Microsoft today announced three new services that all aim to simplify the process of machine learning. These range from a new interface for a tool that completely automates the process of creating models, to a new no-code visual interface for building, training and deploying models, all the way to hosted Jupyter-style notebooks for advanced users.

Getting started with machine learning is hard. Even to run the most basic of experiments takes a good amount of expertise. All of these new tools greatly simplify this process by hiding away the code or giving those who want to write their own code a pre-configured platform for doing so.

The new interface for Azure’s automated machine learning tool makes creating a model as easy as importing a data set and then telling the service which value to predict. Users don’t need to write a single line of code, while in the backend, this updated version now supports a number of new algorithms and optimizations that should result in more accurate models. While most of this is automated, Microsoft stresses that the service provides “complete transparency into algorithms, so developers and data scientists can manually override and control the process.”

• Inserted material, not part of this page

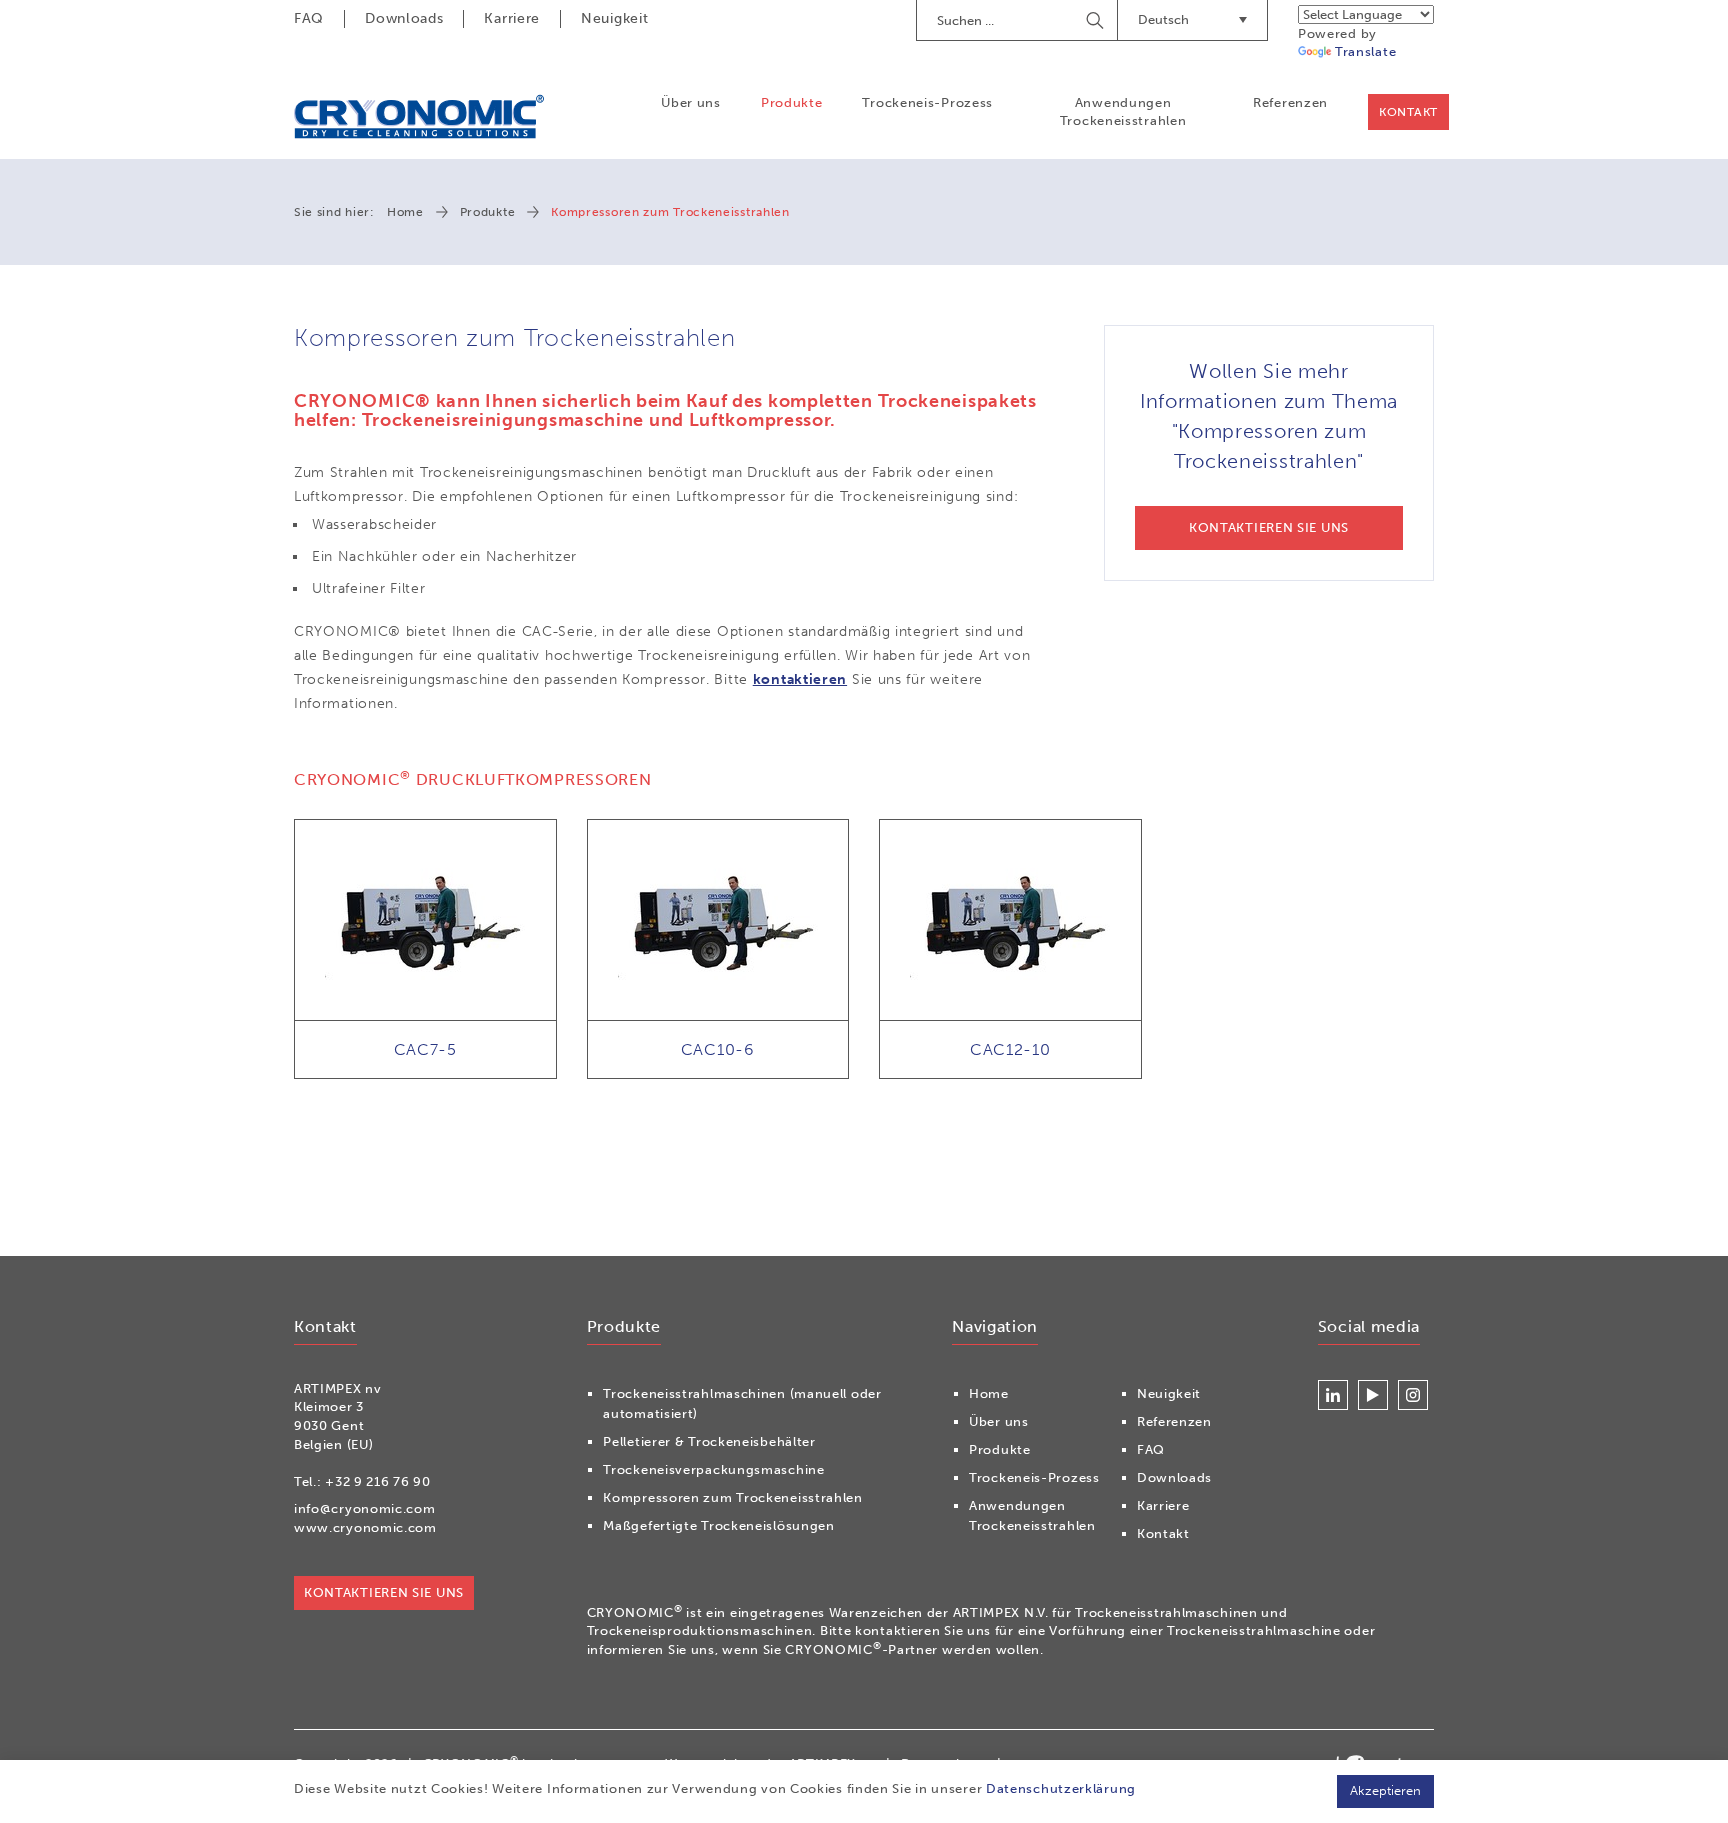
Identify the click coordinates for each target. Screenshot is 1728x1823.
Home (405, 212)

For those who want a bit more control from the get-go, Microsoft also today launched into preview a visual interface for its Azure Machine Learning service that will allow developers to build, train and deploy machine learning models without having to touch any code.

This tool, the Azure Machine Learning visual interface, looks suspiciously like the existing Azure ML Studio, Microsoft’s first stab at building a visual machine learning tool. Indeed, the two services look identical. The company never really pushed this service, though, and almost seemed to have forgotten about it despite the fact that it always seemed like a really useful tool for getting started with machine learning.

Microsoft says this new version combines the best of Azure ML Studio with the Azure Machine Learning service. In practice, this means that while the interface is almost identical, the Azure Machine Learning visual interface extends what was possible with ML Studio by running on top of the Azure Machine Learning service and adding that services’ security, deployment and life cycle management capabilities.

The service provides an easy interface for cleaning up your data, training models with the help of different algorithms, evaluating them and, finally, putting them into production.

While these first two services clearly target novices, the new hosted notebooks in Azure Machine Learning are clearly geared toward the more experienced machine learning practitioner. The notebooks come pre-packaged with support for the Azure Machine Learning Python SDK and run in what the company describes as a “secure, enterprise-ready environment.” While using these notebooks isn’t trivial either, this new feature allows developers to quickly get started without the hassle of setting up a new development environment with all the necessary cloud resources.